NPR (gleefully?) reports that:
Judge Richard Posner, a conservative on the 7th U.S. Circuit Court of Appeals in Chicago, has long been one of the nation's most respected and admired legal thinkers on the right. But in an interview with NPR, he expressed exasperation at the modern Republican Party, and confessed that he has become "less conservative" as a result.
OTOH, who can deny that the current GOP leadership has more than its share of -- as Posner puts it -- "goofy" people, but what political party doesn't?
OTOH, how can Posner become "less conservative" when he was never a conservative to begin with?
Russell Kirk's classic canons of conservative thought include six elements: (1) belief in a transcendent order and natural law; (2) rejection of egalitarianism and utilitarianism; (3) support for class and order; (4) belief in the linkage between freedom and private property; (5) faith in prescription and custom; and (6) recognition that change is not necessarily salutary reform.
As I read his body of work, Posner clearly fails #s 1 and 2, and likely fails #s 3 and 5. The only one I'm sure he passes is #4. I'm not going to bother defending those claims in detail, largely because Posner himself long has rejected the conservative label, calling himself a pragmatic classical liberal. Richard A. Posner, Overcoming Law 23 (1995).

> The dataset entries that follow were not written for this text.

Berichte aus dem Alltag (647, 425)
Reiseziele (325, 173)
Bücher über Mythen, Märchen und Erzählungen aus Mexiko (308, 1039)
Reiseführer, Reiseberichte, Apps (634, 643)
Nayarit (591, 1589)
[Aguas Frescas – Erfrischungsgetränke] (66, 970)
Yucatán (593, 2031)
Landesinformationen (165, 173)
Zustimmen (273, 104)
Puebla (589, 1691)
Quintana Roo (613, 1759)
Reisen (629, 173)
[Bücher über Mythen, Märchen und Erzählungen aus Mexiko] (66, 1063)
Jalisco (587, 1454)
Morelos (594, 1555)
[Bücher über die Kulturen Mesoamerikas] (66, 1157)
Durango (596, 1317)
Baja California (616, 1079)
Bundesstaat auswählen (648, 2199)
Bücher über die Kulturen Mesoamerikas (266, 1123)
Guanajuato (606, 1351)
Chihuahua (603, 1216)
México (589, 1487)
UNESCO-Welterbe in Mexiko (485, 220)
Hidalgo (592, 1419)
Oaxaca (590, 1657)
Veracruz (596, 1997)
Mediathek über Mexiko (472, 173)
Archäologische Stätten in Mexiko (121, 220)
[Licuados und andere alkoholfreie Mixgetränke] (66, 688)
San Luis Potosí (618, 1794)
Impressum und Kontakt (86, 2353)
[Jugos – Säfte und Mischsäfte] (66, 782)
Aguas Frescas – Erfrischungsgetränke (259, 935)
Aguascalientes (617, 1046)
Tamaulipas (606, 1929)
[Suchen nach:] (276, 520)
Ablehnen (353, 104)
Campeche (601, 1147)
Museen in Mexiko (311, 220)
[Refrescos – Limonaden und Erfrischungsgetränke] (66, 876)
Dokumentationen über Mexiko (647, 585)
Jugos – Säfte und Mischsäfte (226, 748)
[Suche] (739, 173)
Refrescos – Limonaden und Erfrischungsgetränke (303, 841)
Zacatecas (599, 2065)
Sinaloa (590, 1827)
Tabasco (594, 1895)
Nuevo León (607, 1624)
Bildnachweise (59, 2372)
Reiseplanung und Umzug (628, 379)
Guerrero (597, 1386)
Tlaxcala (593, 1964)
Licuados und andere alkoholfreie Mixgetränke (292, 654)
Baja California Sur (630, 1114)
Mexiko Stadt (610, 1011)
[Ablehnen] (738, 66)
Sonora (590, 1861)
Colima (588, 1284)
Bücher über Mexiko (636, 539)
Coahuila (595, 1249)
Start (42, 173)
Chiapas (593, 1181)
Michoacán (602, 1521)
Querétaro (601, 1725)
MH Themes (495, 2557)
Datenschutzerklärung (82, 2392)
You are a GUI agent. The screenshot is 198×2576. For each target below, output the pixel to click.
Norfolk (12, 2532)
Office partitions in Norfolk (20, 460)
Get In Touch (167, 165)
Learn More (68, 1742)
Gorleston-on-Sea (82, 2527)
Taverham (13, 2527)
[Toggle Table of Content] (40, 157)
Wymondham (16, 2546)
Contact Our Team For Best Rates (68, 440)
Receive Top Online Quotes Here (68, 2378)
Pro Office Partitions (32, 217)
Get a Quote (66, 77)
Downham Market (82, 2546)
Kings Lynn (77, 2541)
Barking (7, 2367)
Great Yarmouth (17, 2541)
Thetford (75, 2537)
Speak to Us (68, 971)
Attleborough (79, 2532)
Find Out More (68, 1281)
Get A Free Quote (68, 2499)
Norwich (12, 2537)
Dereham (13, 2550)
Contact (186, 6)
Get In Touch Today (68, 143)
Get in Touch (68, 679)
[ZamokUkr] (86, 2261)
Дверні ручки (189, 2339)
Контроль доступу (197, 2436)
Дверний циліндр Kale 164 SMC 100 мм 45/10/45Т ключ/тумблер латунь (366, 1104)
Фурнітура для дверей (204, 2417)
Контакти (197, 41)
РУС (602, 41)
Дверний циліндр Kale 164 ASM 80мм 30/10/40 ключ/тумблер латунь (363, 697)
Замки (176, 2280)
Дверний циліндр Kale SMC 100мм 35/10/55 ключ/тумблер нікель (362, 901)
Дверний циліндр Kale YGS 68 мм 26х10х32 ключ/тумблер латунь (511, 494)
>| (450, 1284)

For those interested in pursuing the disconnect between Posner's jurisprudence and the strand of conservatism that comes down to us from Burke via Russell Kirk, however, I recommend James G. Wilson's article Justice Diffused: A Comparison of Edmund Burke's Conservatism with the Views of Five Conservative, Academic Judges, 40 U. Miami L. Rev. 913 (1986) (Westlaw sub. req'd) and Ernest Young's article Rediscovering Conservatism: Burkean Political Theory and Constitutional Interpretation, 72 N.C. L. Rev. 619 (1994) (same). (Of course, I do not mean to endorse everything in those articles, such as Young's arguments against judicial deference to democratic majorities.)